The Daily diversifies as News Corp splits
Initially restricted to iPads in the USA, The Daily was launched in the UK in September 2011, but this was a token effort as the content was still focused on the U.S.; much of it had no bearing on reader’s lives. In January 2012, The Daily branched out onto the Android platform, and a deal was struck with Verizon which saw the newspaper pre-installed on all Galaxy Tab 7.7 tablets sold through the network. It has subsequently been released on the iPhone and the Amazon Kindle Fire.
Then came the layoffs. In July 2012, 50 members of staff, mostly from the sports and editorial team, left the company. At the same time, News Corp. was going through changes of its own. It was announced that the company would split in two, with its publishing arm becoming a separate entity to its film and media business. At this point The Daily was supposedly “put on watch,” and its situation was set to be “reassessed after the November 6 election.” The future of Murdoch’s pet project looked murky, as the split would inevitably bring with it potentially calamitous, for The Daily at least, accounting changes.
Money was of course, at the center of The Daily’s death. At the beginning of 2012, a study of the top 100 grossing publications for the iPad found The Daily was pulling in around $70,000 per day, which placed it at the very top of the tree. If we look at Distimo’s charts today we find The Daily has slipped down to third place in the U.S. top grossing app list and number 32 in the popularity chart. To prove how utterly irrelevant The Daily is in the UK, it sits at position 267.
It wasn’t only money that sealed The Daily’s fate, but social media, as well. Back when The Daily was released, the iPad was still relatively new on the digital publishing scene. Apps such as Flipboard and Pulse News Reader were still in their infancy, and fellow newspapers and magazines were trying to find ways to avoid paying Apple’s commission by creating HTML5 apps outside of the App Store. Today they’re almost all a part of the Store, having realized they were fighting a losing battle, and the social news scene has exploded. Many people use Twitter or Facebook to get the latest news.
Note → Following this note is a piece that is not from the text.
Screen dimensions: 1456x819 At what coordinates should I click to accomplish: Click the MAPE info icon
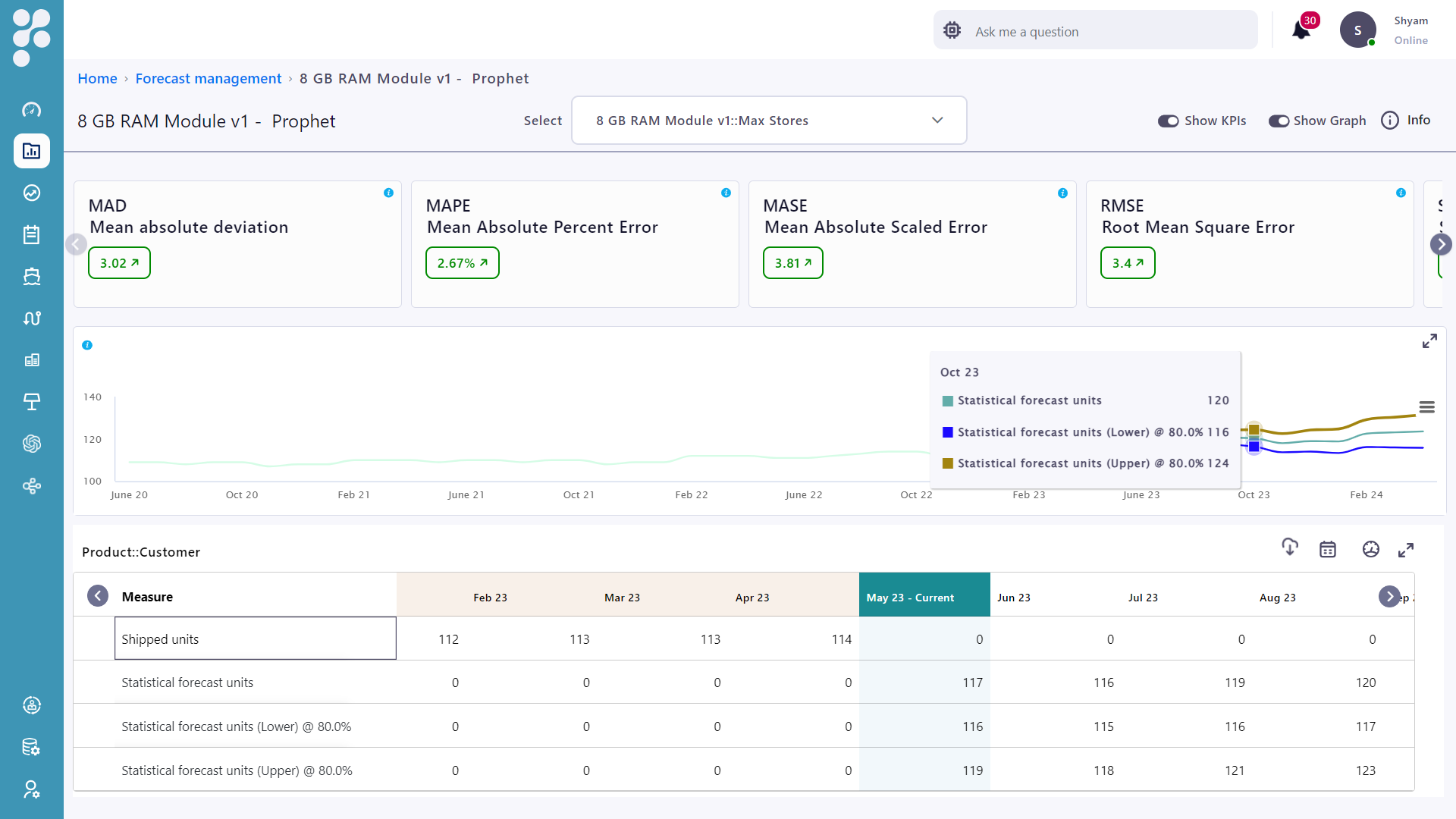[726, 193]

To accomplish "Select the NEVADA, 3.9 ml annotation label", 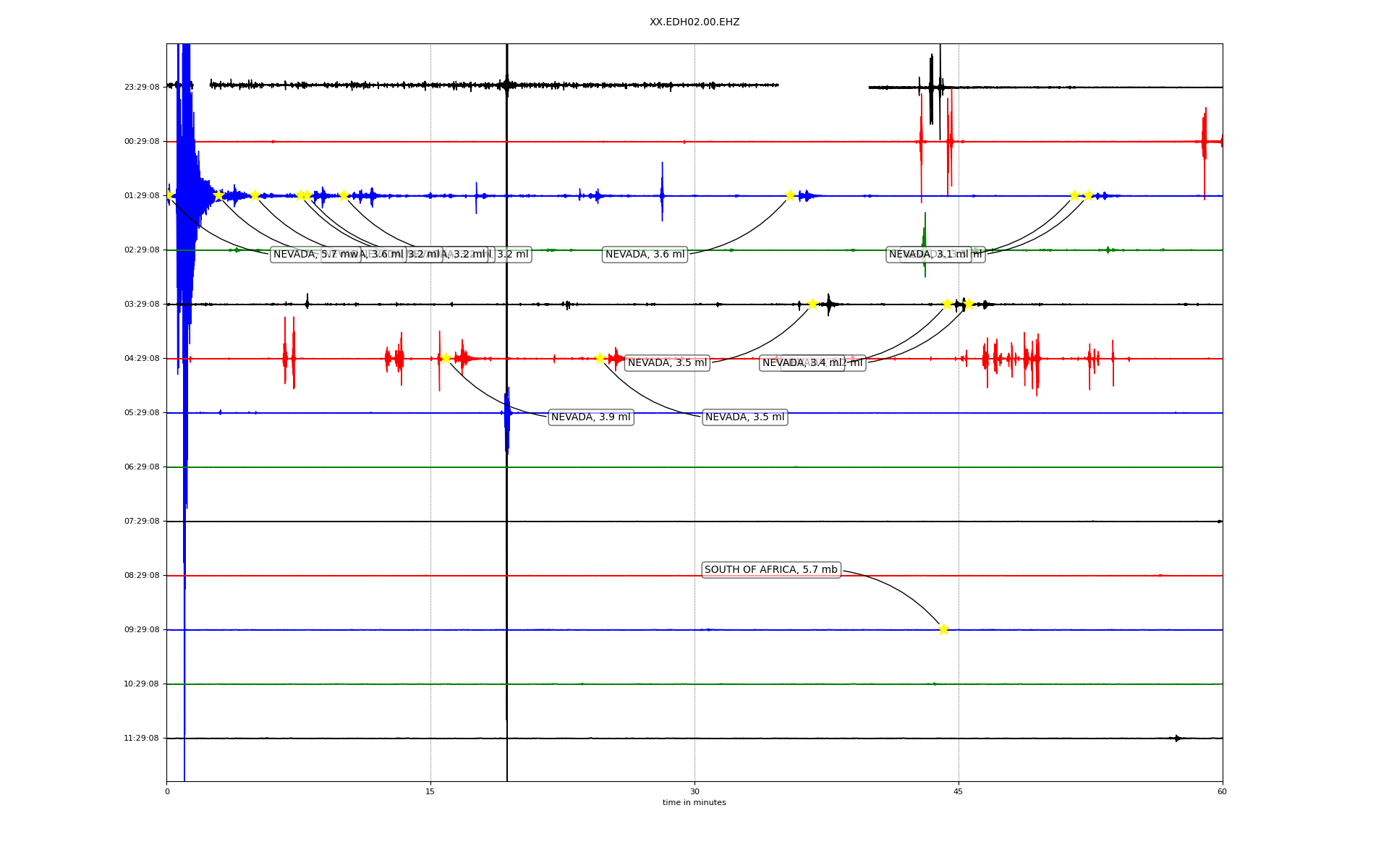I will pos(590,417).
Google, Yahoo, and even pretentious teenagers produce free news aggregation apps. Even the mighty Huffington Post has made its iPad app free because nobody was paying to read it. Most of the successful apps work because they link to news on the Web. The Daily had next to no Web element.
The Daily was an experiment, a news factory in digital form. From the very beginning, it was at risk of being replaced by a robotic workforce. Its way of working – from its single collection of daily stories to its ignorance regarding the importance of deep linking on the Web – and its print newspaper sensibility appeared quaint once everyone else began using social media or free, well-designed news aggregation apps to keep up to date. By not adapting to current news consumption trends, and not allowing other online news sources, blogs, and websites to link to its content, it was an online dinosaur, despite its flashy modern exterior. News Corp’s split may have seen the funding dry up, but The Daily did a good job of preparing its retirement home long before that.